(Items from a dataset)
☆ ☆ ☆ ☆ ☆
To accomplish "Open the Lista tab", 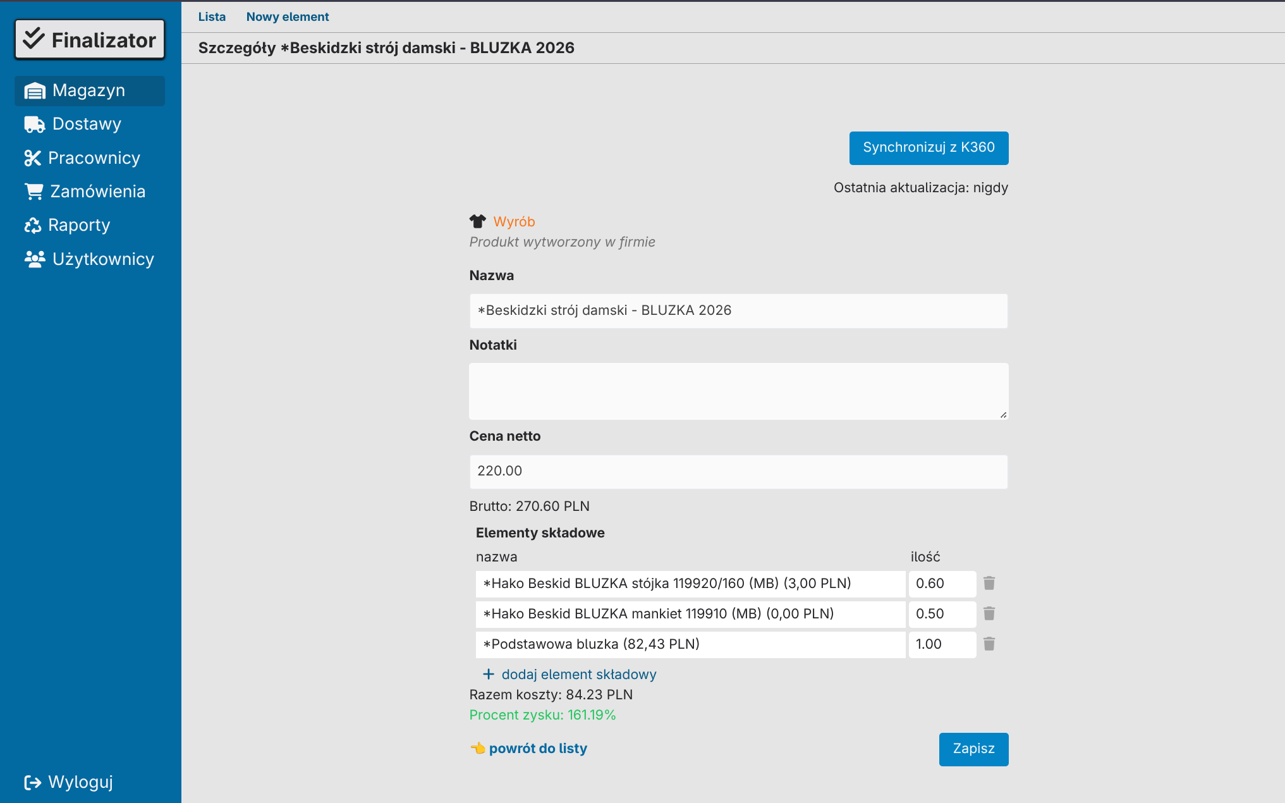I will [x=212, y=17].
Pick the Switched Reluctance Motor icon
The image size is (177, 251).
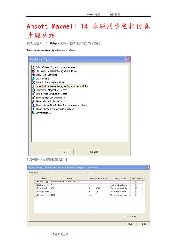point(34,98)
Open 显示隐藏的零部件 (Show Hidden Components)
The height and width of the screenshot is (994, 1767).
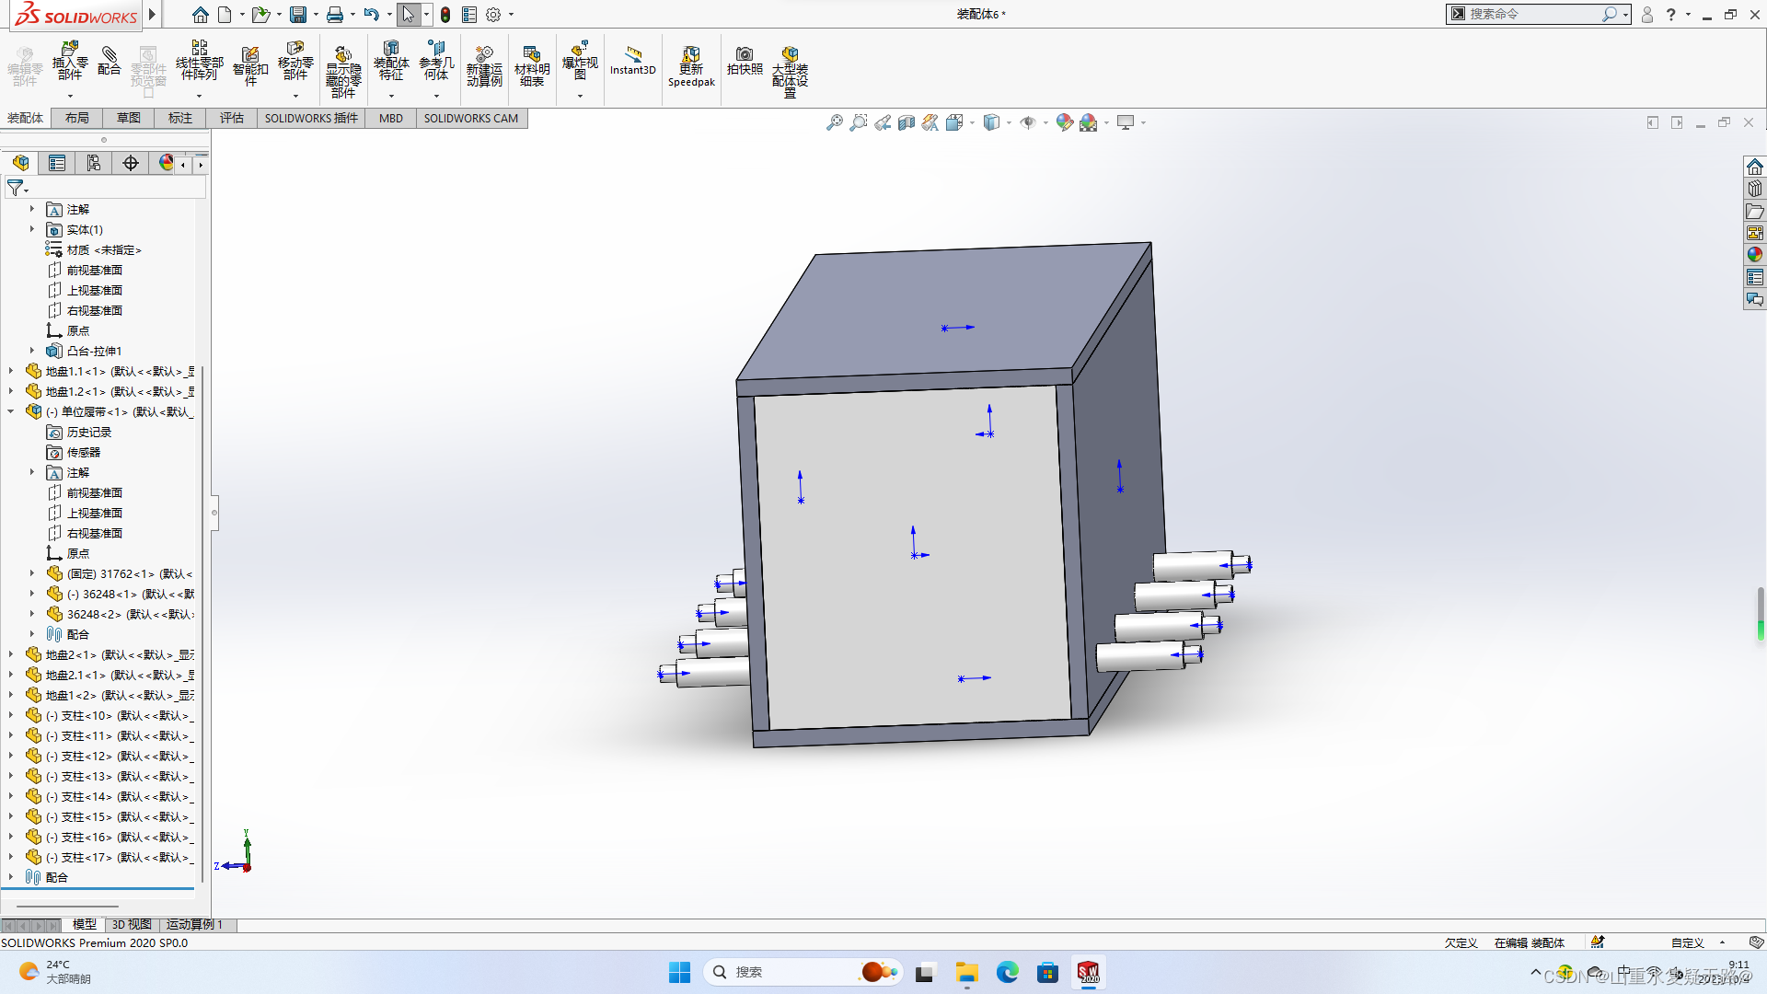point(342,63)
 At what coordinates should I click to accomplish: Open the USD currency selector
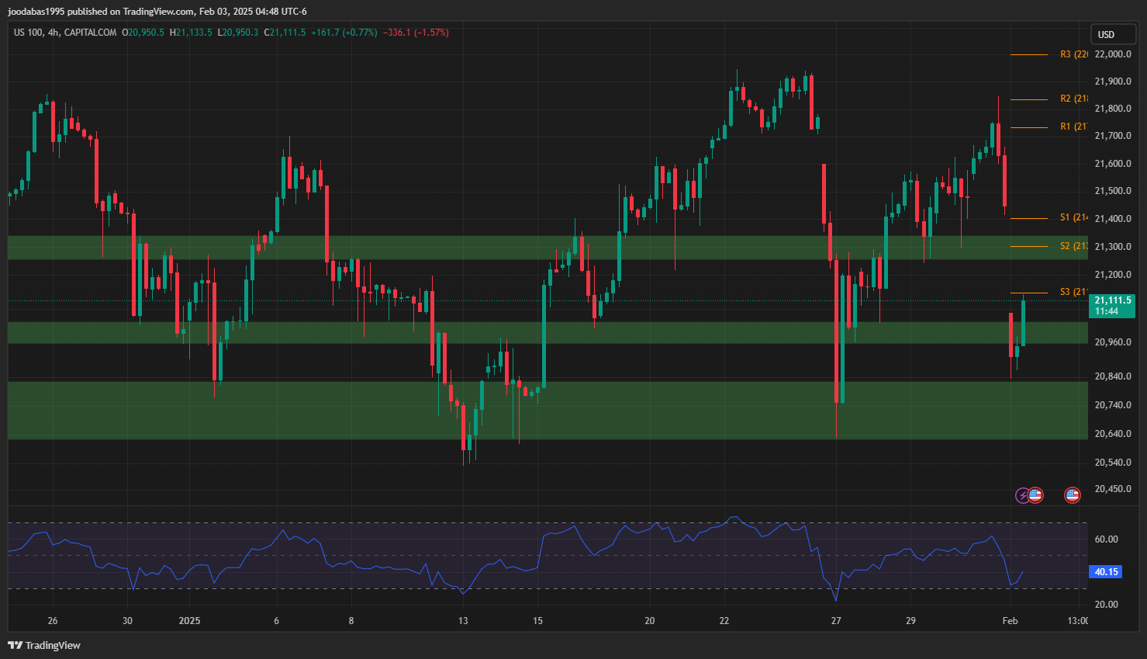(x=1107, y=34)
☆ ☆ ☆ ☆ ☆
■ What you should do ■
Reproduce the part of the records that begins with the line containing "Pick the Switched Reluctance Motor icon" and continues through the end of the records, changing "screenshot" to "screen capture" and leaving all else unaltered. Give only that part, and omit the pictures.

■ Correct result ■
Pick the Switched Reluctance Motor icon
The image size is (177, 251).
point(34,98)
Open 显示隐藏的零部件 (Show Hidden Components)
The height and width of the screen capture is (994, 1767).
point(342,63)
 At what coordinates should I click to accomplish: Open the USD currency selector
(x=1107, y=34)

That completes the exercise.